= Bateson baronets of Killoquin (1789) =

The Bateson-Harvey, later Bateson baronetcy, of Killoquin in the County of Antrim, was created in the Baronetage of Ireland on 26 August 1789 for Robert Bateson-Harvey; with remainder to the heirs male of his father Richard Bateson. Born Robert Bateson, he assumed by Royal licence the additional surname of Harvey in 1788 (which was that of his maternal grandfather).

Bateson-Harvey died without legitimate issue and was succeeded according to the special remainder by his nephew, the 2nd Baronet. He was the son of Thomas Bateson, the son from his father's first marriage. He notably served as High Sheriff of Donegal in 1822. He was childless and on his death in 1870 the baronetcy became extinct.

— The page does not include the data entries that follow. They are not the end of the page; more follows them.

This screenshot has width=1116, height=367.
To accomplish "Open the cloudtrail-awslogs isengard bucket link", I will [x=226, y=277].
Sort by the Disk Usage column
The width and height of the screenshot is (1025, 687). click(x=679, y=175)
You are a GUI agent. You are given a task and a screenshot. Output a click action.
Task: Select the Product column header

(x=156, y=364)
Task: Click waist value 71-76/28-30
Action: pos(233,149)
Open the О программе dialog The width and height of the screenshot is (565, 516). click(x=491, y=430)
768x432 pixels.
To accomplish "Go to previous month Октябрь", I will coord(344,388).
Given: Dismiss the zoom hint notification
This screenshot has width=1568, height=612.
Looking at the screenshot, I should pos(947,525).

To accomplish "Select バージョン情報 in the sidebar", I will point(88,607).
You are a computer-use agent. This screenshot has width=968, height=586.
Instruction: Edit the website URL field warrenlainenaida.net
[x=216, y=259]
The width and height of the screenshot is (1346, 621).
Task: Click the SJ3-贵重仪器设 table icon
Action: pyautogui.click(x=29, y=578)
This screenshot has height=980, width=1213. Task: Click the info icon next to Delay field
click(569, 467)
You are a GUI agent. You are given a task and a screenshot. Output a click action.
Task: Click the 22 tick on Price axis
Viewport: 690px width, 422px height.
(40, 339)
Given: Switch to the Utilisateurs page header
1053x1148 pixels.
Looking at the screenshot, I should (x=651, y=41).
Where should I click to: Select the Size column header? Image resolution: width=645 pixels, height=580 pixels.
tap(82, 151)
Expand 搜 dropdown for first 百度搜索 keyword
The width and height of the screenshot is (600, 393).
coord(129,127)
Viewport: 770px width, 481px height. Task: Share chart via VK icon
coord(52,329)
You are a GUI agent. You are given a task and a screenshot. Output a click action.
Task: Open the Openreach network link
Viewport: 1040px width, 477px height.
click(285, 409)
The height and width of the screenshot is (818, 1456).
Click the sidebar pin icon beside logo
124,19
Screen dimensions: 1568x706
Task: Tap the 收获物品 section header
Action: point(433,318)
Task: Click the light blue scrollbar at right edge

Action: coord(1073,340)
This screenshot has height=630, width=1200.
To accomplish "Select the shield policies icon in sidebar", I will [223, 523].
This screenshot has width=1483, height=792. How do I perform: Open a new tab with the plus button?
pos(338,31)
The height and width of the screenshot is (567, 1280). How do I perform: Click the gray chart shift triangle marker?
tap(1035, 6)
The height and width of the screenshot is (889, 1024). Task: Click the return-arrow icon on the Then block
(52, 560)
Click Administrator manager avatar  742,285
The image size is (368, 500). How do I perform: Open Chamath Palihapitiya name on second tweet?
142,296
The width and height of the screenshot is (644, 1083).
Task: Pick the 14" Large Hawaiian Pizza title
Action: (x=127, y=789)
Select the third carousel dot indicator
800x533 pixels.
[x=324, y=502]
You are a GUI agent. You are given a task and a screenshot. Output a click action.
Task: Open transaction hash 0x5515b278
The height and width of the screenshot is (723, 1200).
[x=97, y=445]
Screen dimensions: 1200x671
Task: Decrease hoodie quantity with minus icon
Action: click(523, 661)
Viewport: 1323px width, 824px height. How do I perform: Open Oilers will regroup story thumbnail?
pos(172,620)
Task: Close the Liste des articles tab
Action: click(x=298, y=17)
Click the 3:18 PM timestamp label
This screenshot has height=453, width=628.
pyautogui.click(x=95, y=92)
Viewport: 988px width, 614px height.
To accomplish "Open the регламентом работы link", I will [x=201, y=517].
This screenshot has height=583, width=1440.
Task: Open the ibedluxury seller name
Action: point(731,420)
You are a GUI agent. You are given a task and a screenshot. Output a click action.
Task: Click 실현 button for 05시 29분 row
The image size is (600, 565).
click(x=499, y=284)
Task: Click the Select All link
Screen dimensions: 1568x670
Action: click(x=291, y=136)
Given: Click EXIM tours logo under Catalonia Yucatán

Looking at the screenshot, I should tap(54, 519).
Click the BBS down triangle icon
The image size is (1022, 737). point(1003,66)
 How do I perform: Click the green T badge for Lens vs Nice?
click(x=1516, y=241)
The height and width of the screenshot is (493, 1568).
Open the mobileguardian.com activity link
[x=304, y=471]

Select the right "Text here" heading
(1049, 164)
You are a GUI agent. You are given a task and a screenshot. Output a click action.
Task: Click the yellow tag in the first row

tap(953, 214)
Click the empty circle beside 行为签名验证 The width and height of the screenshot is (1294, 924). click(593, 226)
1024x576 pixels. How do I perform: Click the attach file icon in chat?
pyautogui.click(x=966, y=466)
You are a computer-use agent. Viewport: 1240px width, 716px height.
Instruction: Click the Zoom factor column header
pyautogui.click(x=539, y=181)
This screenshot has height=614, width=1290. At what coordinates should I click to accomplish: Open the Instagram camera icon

==Bateson-Harvey, later Bateson baronets, of Killoquin (1789)==
- Sir Robert Bateson-Harvey, 1st Baronet (died 1825)
- Sir Robert Bateson, 2nd Baronet (c. 1793–1870)

==Arms==

Coat of arms of Bateson-Harvey of Killoquin
|  | Crest1st, A lion reguardant Proper, supporting an escutcheon Argent, charged with a bat's wing Sable (Harvey); 2nd, A bat's wing Sable (Bateson). EscutcheonQuarterly: 1st and 4th: Gules, on a bend engrailed Argent, three trefoils slipped Vert, all within a bordure wavy Or (Harvey); 2nd and 3rd: Argent, three bats' wings sable, on a chief Gules, a lion passant Or (Bateson). |

==Extended family==
Robert Harvey, illegitimate son of the 1st Baronet, was the father of Robert Harvey, who was created a baronet in 1868 (see Harvey baronets of Langley Park).